The Am Law 100, the Early Numbers: For Dorsey, a Rebound in Revenue, Profits
Bouncing back from several challeging years, Dorsey & Whitney registered across-the-board increases in gross revenue, revenue per lawyer and profits per partner in 2013, according to The American Lawyer's reporting.
Last year's 5.8 percent uptick in profits per equity partner, which rose to $545,000, represented the first bump Minneapolis-based Dorsey has enjoyed in that category in five years. The firm's gross revenue climbed 4 percent, to $326 million, and its revenue per lawyer was up 7.4 percent, to $650,000. The positive results come a year after Dorsey saw its revenue per lawyer essentially flatten and its profits per partner and gross revenue both dip.
Dorsey managing partner Kenneth Cutler attributed the firm’s improved financial performance to both internal factors and overall marketplace developments. “Last year was a strong year for deal activity,” Cutler says. “There were clients for which we were working on multiple deals throughout the year.”
Among those deals, according to Cutler, were several for key client Medtronic, Inc., including its acquisitions of drug and medical device company TYRX, Inc. for $160 million (plus potential milestone payments) and Cardiocom, a provider of patient services, for $200 million.
Dorsey also advised The Mosaic Co. in both its $1.2 billion acquisition of CF Industries, Inc., and a $2 billion bond offering. The firm also kept busy last year representing the Minnesota Sports Facilities Authority in connection with a due diligence investigation involving Minnesota Vikings owner Zygi Wilf's family finances and in litigation regarding the bonds used to help pay for construction of the Vikings' new $1 billion stadium.
A strong overall performance by Dorsey's litigation practices also helped fuel last year's financial rebound, Cutler says. Major litigation matters on which the firm's lawyers took a lead role included overturning a $215 million award levied against the Republic of Honduras in U.S. federal court and winning a five-year long trademark infringement case for Water Pik Inc. related to its SinuSense-brand.
Cutler notes that the firm’s document review service, LegalMine, which launched under his predecessor, Marianne Short, continues to play a key role in helping Dorsey win new litigation assignments. Last year, he adds, it also emerged as a factor in landing transactional matters. Another firm subsidiary, a South Dakota–based asset management entity, also performed well in 2013.

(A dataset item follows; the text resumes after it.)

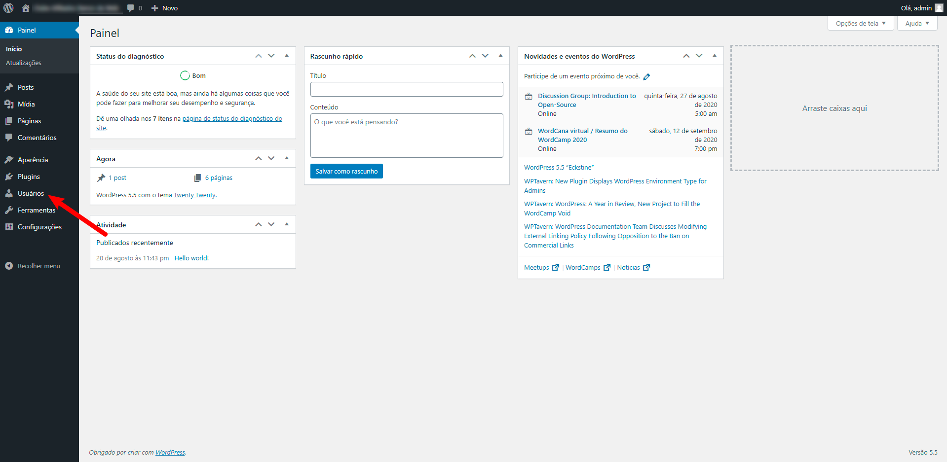The height and width of the screenshot is (462, 947).
Task: Click Salvar como rascunho button
Action: (346, 171)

As The Am Law Daily has previously reported, Dorsey has lost a fair number of lawyers in recent years, and that decline has benefited the firm in some financial categories. While the firm's overall head count was down 3.1 percent, to 501 attorneys, and its total partnership ranks dropped 3 percent, to 255, the number of equity partners declined by 18, or 8.3 percent, to 200. (The year began with Dorsey losing a trio of practice group leaders: white-collar crime and civil fraud cochair Zachary Carter; private equity cochair Christopher Bellini; and IP litigation cochair Paul Ackerman.
There was one area in which the firm added lawyers last year: the nonequity partnership ranks, which grew by 10, or 22.2 percent, to 55. Cutler says the increase was not the result of any structural changes to the firm's partnership, but rather the product of internal promotions and lateral additions.
That's not to say there haven't been some internal changes at the month. In recent months Dorsey—which launched a firmwide restructuring shortly after Cutler took over as managing partner in late 2012—embarked on an effort to shift away from its historically location-based organizational structure in favor of one that is more practice group–focused. Says Cutler: “Being better organized on a practice basis has been better for business development.”